Mohammed al-Basha (Note: محمد الباشا) is a Yemeni American analyst. He served as the spokesperson for the embassy of Yemen in Washington, D.C., from at least 2005 until 2015, whereupon he joined the Navanti Group as a researcher. He later left the group in 2024 and founded Basha Report, a risk advisory firm. He is considered a prominent analyst on matters concerning Yemen, being featured by many prominent news organizations and institutions.

== Career ==
A Yemeni American fluent in English and Arabic, Albasha is an alumnus of the Near East South Asia Center for Strategic Studies at the National Defense University, the Schar School of Policy and Government at George Mason University, where he received a master's degree, and Johns Hopkins University, where he received a graduate certificate in international relations. He has also attended seminars in peacebuilding and conflict resolution at the School for Conflict Analysis and Resolution at George Mason University and the Center for International Development and Conflict Management at the University of Maryland, College Park.

Prior to his work as an analyst, Basha served as a spokesperson for the Yemeni embassy in Washington, D.C., from at least 2005 until 2015. He was also a former journalist, serving as a correspondent for Saba News Agency and the director of the Washington, D.C.-based Yemen Press Center.

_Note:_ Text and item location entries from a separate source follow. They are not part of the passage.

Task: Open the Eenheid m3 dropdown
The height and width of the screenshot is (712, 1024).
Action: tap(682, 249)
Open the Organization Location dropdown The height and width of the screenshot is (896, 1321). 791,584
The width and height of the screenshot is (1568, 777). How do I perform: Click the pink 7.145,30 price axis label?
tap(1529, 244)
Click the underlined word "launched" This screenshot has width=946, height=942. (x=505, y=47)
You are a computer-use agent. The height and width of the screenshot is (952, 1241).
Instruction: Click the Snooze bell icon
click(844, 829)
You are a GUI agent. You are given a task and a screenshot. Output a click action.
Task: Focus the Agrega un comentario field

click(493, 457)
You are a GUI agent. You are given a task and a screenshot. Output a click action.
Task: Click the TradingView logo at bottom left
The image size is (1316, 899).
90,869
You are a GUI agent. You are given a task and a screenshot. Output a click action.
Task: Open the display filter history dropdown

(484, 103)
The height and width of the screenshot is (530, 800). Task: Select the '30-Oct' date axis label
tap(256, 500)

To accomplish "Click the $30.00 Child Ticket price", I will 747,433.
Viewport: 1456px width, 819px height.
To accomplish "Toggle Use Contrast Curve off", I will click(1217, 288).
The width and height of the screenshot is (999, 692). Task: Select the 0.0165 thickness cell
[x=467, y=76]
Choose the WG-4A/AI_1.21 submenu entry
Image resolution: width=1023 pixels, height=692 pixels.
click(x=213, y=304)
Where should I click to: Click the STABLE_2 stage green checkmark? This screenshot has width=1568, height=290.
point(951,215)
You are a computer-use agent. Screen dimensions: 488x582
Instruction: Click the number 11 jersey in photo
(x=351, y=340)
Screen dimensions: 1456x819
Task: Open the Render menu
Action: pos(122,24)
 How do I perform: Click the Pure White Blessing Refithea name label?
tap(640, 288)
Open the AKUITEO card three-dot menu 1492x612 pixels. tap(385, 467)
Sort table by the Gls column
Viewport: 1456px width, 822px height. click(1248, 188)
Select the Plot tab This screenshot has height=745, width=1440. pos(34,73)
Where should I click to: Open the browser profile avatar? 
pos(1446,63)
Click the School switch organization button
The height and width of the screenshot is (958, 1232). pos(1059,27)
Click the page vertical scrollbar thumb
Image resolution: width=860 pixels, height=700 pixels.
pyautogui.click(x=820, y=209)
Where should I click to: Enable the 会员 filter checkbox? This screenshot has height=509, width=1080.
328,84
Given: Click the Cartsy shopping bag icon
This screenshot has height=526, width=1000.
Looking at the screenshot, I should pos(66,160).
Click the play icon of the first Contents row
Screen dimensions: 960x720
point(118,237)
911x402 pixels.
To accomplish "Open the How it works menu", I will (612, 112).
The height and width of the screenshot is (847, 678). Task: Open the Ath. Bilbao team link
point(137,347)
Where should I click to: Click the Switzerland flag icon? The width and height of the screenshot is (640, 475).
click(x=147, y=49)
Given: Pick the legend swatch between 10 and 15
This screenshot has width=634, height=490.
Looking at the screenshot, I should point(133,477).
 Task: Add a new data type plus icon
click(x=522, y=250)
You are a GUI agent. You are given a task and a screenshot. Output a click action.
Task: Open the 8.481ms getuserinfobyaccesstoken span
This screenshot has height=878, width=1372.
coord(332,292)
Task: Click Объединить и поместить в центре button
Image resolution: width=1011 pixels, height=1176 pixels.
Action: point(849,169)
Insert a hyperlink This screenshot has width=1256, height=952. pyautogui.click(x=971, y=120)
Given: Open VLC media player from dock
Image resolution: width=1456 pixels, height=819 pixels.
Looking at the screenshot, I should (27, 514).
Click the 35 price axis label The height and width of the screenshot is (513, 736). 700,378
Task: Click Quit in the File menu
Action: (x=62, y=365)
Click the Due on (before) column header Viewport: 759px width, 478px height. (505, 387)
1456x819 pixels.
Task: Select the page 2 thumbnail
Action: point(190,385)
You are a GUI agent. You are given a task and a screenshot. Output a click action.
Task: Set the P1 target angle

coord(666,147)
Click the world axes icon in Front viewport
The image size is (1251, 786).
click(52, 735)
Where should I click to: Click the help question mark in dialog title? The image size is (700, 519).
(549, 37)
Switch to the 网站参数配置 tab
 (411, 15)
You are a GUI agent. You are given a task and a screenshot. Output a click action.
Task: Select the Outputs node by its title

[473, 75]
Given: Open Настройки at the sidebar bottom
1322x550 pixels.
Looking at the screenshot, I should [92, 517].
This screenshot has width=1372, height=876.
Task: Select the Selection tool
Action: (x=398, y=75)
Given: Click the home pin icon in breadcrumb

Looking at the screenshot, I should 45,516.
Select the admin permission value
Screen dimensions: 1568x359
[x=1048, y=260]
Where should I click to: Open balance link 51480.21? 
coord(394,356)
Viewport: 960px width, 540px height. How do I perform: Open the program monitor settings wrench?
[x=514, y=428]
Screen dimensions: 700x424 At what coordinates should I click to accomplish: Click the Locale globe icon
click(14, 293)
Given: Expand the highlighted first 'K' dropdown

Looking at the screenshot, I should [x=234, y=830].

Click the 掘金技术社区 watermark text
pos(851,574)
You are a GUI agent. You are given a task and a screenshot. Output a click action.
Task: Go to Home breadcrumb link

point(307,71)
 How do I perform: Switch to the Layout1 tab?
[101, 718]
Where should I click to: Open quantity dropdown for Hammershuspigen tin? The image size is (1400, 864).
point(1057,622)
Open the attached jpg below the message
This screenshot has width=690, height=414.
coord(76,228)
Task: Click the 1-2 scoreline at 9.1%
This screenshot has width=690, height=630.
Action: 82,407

By 2016 he had joined the Navanti Group, a research group based in Virginia. He served as Communications and Client Engagement Manager and the Yemen subject-matter expert for the organization, managing research on "food security, risk analysis, media monitoring, and emerging threats in the Arabian Peninsula." He remained a part of the organization until 2024, when he founded Basha Report, an independent, Washington-based risk consultancy firm. The group focuses on policy regarding the Middle East and North Africa, particularly Yemen.

The Sana’a Center for Strategic Studies regarded Basha as a prominent analyst focusing on Yemen. According to The Century Foundation, Basha "specializes in the analysis and visualization of complex security, military, and geopolitical environments." He has been sought for comments and interviews by major news outlets including the Associated Press, Agence France-Presse, Reuters, CNN, BBC News, Fox News, CBS News, NBC News, and ABC News, and newspapers such as Newsweek, the Los Angeles Times, The New York Times, the Chicago Tribune, Foreign Policy, The Washington Times, The Washington Post, The Guardian, The Daily Telegraph, and The Wall Street Journal. He has also given presentations at institutes such as Chatham House, the Marine Corps University, the Wilson Center, the Carnegie Endowment for International Peace, the International Institute for Strategic Studies, New America, and the National Defense University, among others.